When you index a document in Elasticsearch, it automatically detects the data types of the fields based on the values provided. However, if you want more control over how your data is indexed and searched, you can explicitly define the mapping.

By defining the mapping, you can control how Elasticsearch indexes and analyzes your data, which can have a significant impact on search performance and relevance. Mapping helps Elasticsearch understand the structure and characteristics of your data, ensuring that the indexed documents are organized and searchable in an efficient and meaningful way.

Here's an example of creating an index with a predefined mapping in Elasticsearch:

PUT /my_index
{
  "mappings": {
    "properties": {
      "title": {
        "type": "text"
      },
      "description": {
        "type": "text"
      },
      "price": {
        "type": "float"
      },
      "stock_count": {
        "type": "integer"
      },
      "is_active": {
        "type": "boolean"
      },
      "created_at": {
        "type": "date"
      }
    }
  }
}

By defining the mapping upfront, Elasticsearch knows the data types and properties of each field, allowing for optimized indexing and search operations.

You can adjust the mapping according to your specific requirements, adding or modifying fields and their properties as needed.

Understanding the Structure of Elasticsearch Mapping

Understanding the structure of Elasticsearch mapping is crucial for designing and working with mappings effectively. Elasticsearch mapping consists of several components that define the schema or structure of the data being indexed. These components include:

  1. Index Settings: Index settings define the configuration settings for the index, such as the number of shards, replication factors, and analysis settings.
  2. Field Mappings: Field mappings define the data fields in the index and their data types, as well as any additional field properties, such as indexing options, analysis settings, or storage requirements.
  3. Metadata Fields: Metadata fields are additional fields that Elasticsearch adds to each document in the index, such as the _id, _index, and _type fields. These fields are used for internal indexing and search operations.
  4. Dynamic Mapping: Dynamic mapping is a feature that allows Elasticsearch to automatically detect and create mappings for new fields as they are added to the index. Dynamic mapping can be configured to apply custom mappings or ignore certain fields.

Together, these components form the structure of Elasticsearch mapping. The mapping structure is represented as a JSON object, which can be retrieved and modified using Elasticsearch APIs. By understanding the structure of Elasticsearch mapping, you can design efficient and effective mappings that accurately index and search your data.

Defining Field Datatypes

Defining the appropriate field type for each data field is essential for accurate indexing and searching in Elasticsearch. Choosing the right field type ensures that the data is analyzed and indexed correctly, which leads to more accurate search results and faster search queries.

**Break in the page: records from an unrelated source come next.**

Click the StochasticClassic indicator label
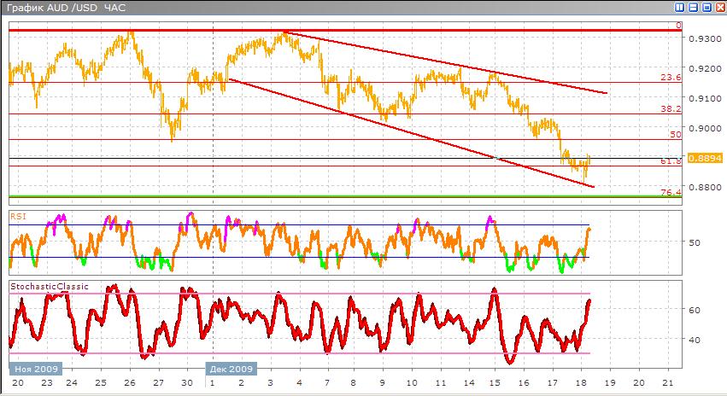(50, 287)
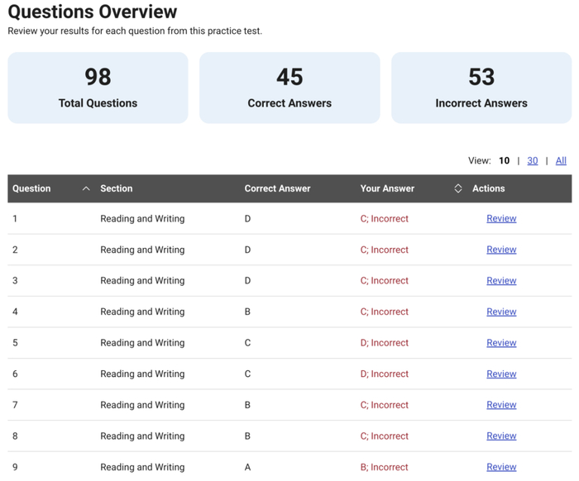Select the Total Questions card
The image size is (579, 481).
[98, 88]
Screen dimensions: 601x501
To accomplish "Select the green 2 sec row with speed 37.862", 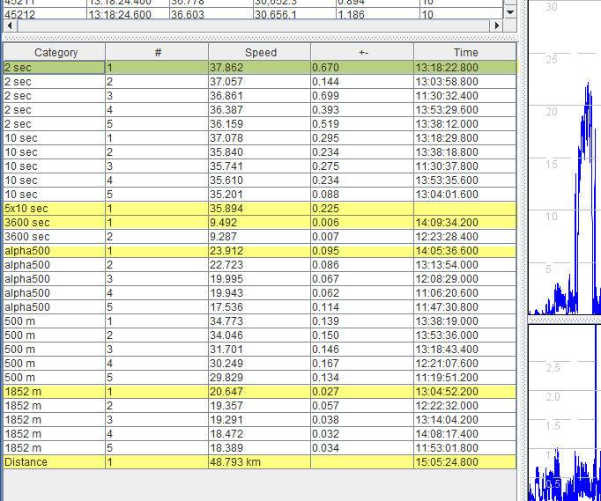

Elasticsearch supports several field types, including:

  1. Text: This field type is used for full-text search and analysis of text data. Text fields are analyzed, meaning they are broken down into individual terms for searching.
  2. Keyword: This field type is used for keyword-based search and analysis of non-textual data, such as IDs, categories, or tags. Keyword fields are not analyzed and are searchable as exact values.
  3. Numeric: This field type is used for numeric data, such as integers, floats, and doubles. Numeric fields can be used for range queries and sorting.
  4. Date: This field type is used for dates and time-based data. Date fields can be used for range queries and sorting.
  5. Boolean: This field type is used for boolean data, such as true/false or yes/no values.
  6. Binary: This field type is used for storing binary data, such as images or documents.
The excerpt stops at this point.